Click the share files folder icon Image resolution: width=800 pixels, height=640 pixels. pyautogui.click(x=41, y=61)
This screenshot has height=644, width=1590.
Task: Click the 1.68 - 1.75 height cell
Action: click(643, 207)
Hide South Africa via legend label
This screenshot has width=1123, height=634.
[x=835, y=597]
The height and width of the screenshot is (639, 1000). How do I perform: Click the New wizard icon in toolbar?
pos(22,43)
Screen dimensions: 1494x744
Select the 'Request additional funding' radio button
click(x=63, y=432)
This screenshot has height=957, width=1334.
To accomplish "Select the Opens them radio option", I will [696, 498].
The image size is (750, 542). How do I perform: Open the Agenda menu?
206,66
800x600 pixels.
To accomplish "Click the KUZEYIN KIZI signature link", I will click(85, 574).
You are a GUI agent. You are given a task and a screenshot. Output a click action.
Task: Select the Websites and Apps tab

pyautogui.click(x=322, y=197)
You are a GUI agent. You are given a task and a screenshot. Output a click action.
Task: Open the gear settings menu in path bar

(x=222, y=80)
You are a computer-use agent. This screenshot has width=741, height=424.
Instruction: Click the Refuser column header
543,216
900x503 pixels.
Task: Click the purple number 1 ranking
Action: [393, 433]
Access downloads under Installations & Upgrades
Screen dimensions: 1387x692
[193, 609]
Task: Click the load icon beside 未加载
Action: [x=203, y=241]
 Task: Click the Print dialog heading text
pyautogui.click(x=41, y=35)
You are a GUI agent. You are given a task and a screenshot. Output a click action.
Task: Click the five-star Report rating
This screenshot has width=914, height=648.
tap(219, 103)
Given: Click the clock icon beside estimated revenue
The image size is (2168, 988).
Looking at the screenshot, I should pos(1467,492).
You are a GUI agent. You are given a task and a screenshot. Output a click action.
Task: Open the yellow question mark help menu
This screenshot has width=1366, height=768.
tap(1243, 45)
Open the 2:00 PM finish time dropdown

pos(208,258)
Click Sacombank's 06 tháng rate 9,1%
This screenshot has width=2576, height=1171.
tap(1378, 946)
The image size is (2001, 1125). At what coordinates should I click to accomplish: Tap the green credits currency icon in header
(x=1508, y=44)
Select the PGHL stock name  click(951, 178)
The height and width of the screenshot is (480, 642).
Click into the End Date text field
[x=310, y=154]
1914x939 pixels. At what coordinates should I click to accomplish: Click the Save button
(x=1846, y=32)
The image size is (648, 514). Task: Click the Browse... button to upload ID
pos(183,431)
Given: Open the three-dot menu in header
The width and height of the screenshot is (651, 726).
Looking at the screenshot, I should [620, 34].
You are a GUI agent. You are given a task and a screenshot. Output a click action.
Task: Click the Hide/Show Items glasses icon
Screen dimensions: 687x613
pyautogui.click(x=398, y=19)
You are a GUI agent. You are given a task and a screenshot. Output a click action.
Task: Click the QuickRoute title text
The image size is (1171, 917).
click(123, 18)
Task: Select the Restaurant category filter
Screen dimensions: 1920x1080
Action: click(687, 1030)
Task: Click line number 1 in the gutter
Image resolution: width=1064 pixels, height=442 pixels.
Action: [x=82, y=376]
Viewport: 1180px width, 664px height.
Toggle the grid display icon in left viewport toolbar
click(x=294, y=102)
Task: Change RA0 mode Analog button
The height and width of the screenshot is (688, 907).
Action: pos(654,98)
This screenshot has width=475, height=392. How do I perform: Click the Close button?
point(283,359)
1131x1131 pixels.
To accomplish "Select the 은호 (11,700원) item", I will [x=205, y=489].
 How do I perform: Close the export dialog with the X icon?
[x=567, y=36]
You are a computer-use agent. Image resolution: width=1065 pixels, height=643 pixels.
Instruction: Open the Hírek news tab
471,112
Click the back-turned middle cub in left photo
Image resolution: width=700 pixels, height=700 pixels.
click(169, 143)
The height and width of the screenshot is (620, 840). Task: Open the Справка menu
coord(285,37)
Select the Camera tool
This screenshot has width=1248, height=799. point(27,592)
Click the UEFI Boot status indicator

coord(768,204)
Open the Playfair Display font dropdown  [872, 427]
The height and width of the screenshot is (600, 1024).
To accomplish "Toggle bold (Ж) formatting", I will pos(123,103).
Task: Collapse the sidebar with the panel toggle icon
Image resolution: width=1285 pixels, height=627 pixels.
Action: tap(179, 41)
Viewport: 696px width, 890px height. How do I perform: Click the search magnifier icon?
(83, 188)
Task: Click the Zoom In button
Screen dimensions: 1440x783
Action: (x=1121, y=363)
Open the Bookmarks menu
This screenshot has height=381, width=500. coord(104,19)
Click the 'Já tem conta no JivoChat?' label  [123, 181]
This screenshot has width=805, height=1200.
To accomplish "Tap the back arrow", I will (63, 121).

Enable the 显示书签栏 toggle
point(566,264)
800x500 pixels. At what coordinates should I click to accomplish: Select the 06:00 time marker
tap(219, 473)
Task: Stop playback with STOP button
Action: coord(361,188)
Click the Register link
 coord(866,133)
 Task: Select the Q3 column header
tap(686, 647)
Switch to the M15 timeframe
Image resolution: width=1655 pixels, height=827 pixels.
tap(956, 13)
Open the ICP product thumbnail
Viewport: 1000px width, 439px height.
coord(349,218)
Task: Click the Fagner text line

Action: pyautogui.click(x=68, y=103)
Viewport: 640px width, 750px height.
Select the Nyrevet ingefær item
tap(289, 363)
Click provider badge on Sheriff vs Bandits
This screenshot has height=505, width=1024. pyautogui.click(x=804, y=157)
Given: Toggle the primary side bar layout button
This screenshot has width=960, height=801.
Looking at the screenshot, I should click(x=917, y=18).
::::
» **Task item**: Please give the entries above again in full, exactly as written.

» **Answer to this task**:
Click the share files folder icon Image resolution: width=800 pixels, height=640 pixels. pyautogui.click(x=41, y=61)
This screenshot has height=644, width=1590.
Task: Click the 1.68 - 1.75 height cell
Action: click(643, 207)
Hide South Africa via legend label
This screenshot has width=1123, height=634.
[x=835, y=597]
The height and width of the screenshot is (639, 1000). How do I perform: Click the New wizard icon in toolbar?
pos(22,43)
Screen dimensions: 1494x744
Select the 'Request additional funding' radio button
click(x=63, y=432)
This screenshot has height=957, width=1334.
To accomplish "Select the Opens them radio option", I will [696, 498].
The image size is (750, 542). How do I perform: Open the Agenda menu?
206,66
800x600 pixels.
To accomplish "Click the KUZEYIN KIZI signature link", I will click(85, 574).
You are a GUI agent. You are given a task and a screenshot. Output a click action.
Task: Select the Websites and Apps tab

pyautogui.click(x=322, y=197)
You are a GUI agent. You are given a task and a screenshot. Output a click action.
Task: Open the gear settings menu in path bar

(x=222, y=80)
You are a computer-use agent. This screenshot has width=741, height=424.
Instruction: Click the Refuser column header
543,216
900x503 pixels.
Task: Click the purple number 1 ranking
Action: [393, 433]
Access downloads under Installations & Upgrades
Screen dimensions: 1387x692
[193, 609]
Task: Click the load icon beside 未加载
Action: [x=203, y=241]
 Task: Click the Print dialog heading text
pyautogui.click(x=41, y=35)
You are a GUI agent. You are given a task and a screenshot. Output a click action.
Task: Click the five-star Report rating
This screenshot has width=914, height=648.
tap(219, 103)
Given: Click the clock icon beside estimated revenue
The image size is (2168, 988).
Looking at the screenshot, I should pos(1467,492).
You are a GUI agent. You are given a task and a screenshot. Output a click action.
Task: Open the yellow question mark help menu
This screenshot has width=1366, height=768.
tap(1243, 45)
Open the 2:00 PM finish time dropdown

pos(208,258)
Click Sacombank's 06 tháng rate 9,1%
This screenshot has width=2576, height=1171.
tap(1378, 946)
The image size is (2001, 1125). At what coordinates should I click to accomplish: Tap the green credits currency icon in header
(x=1508, y=44)
Select the PGHL stock name  click(951, 178)
The height and width of the screenshot is (480, 642).
Click into the End Date text field
[x=310, y=154]
1914x939 pixels. At what coordinates should I click to accomplish: Click the Save button
(x=1846, y=32)
The image size is (648, 514). Task: Click the Browse... button to upload ID
pos(183,431)
Given: Open the three-dot menu in header
The width and height of the screenshot is (651, 726).
Looking at the screenshot, I should [620, 34].
You are a GUI agent. You are given a task and a screenshot. Output a click action.
Task: Click the Hide/Show Items glasses icon
Screen dimensions: 687x613
pyautogui.click(x=398, y=19)
You are a GUI agent. You are given a task and a screenshot. Output a click action.
Task: Click the QuickRoute title text
The image size is (1171, 917).
click(123, 18)
Task: Select the Restaurant category filter
Screen dimensions: 1920x1080
Action: click(687, 1030)
Task: Click line number 1 in the gutter
Image resolution: width=1064 pixels, height=442 pixels.
Action: [x=82, y=376]
Viewport: 1180px width, 664px height.
Toggle the grid display icon in left viewport toolbar
click(x=294, y=102)
Task: Change RA0 mode Analog button
The height and width of the screenshot is (688, 907).
Action: pos(654,98)
This screenshot has width=475, height=392. How do I perform: Click the Close button?
point(283,359)
1131x1131 pixels.
To accomplish "Select the 은호 (11,700원) item", I will [x=205, y=489].
 How do I perform: Close the export dialog with the X icon?
[x=567, y=36]
You are a computer-use agent. Image resolution: width=1065 pixels, height=643 pixels.
Instruction: Open the Hírek news tab
471,112
Click the back-turned middle cub in left photo
Image resolution: width=700 pixels, height=700 pixels.
click(169, 143)
The height and width of the screenshot is (620, 840). Task: Open the Справка menu
coord(285,37)
Select the Camera tool
This screenshot has width=1248, height=799. point(27,592)
Click the UEFI Boot status indicator

coord(768,204)
Open the Playfair Display font dropdown  [872, 427]
The height and width of the screenshot is (600, 1024).
To accomplish "Toggle bold (Ж) formatting", I will pos(123,103).
Task: Collapse the sidebar with the panel toggle icon
Image resolution: width=1285 pixels, height=627 pixels.
Action: tap(179, 41)
Viewport: 696px width, 890px height. How do I perform: Click the search magnifier icon?
(83, 188)
Task: Click the Zoom In button
Screen dimensions: 1440x783
Action: (x=1121, y=363)
Open the Bookmarks menu
This screenshot has height=381, width=500. coord(104,19)
Click the 'Já tem conta no JivoChat?' label  [123, 181]
This screenshot has width=805, height=1200.
To accomplish "Tap the back arrow", I will (63, 121).

Enable the 显示书签栏 toggle
point(566,264)
800x500 pixels. At what coordinates should I click to accomplish: Select the 06:00 time marker
tap(219, 473)
Task: Stop playback with STOP button
Action: coord(361,188)
Click the Register link
 coord(866,133)
 Task: Select the Q3 column header
tap(686, 647)
Switch to the M15 timeframe
Image resolution: width=1655 pixels, height=827 pixels.
tap(956, 13)
Open the ICP product thumbnail
Viewport: 1000px width, 439px height.
coord(349,218)
Task: Click the Fagner text line

Action: pyautogui.click(x=68, y=103)
Viewport: 640px width, 750px height.
Select the Nyrevet ingefær item
tap(289, 363)
Click provider badge on Sheriff vs Bandits
This screenshot has height=505, width=1024. pyautogui.click(x=804, y=157)
Given: Toggle the primary side bar layout button
This screenshot has width=960, height=801.
Looking at the screenshot, I should click(x=917, y=18).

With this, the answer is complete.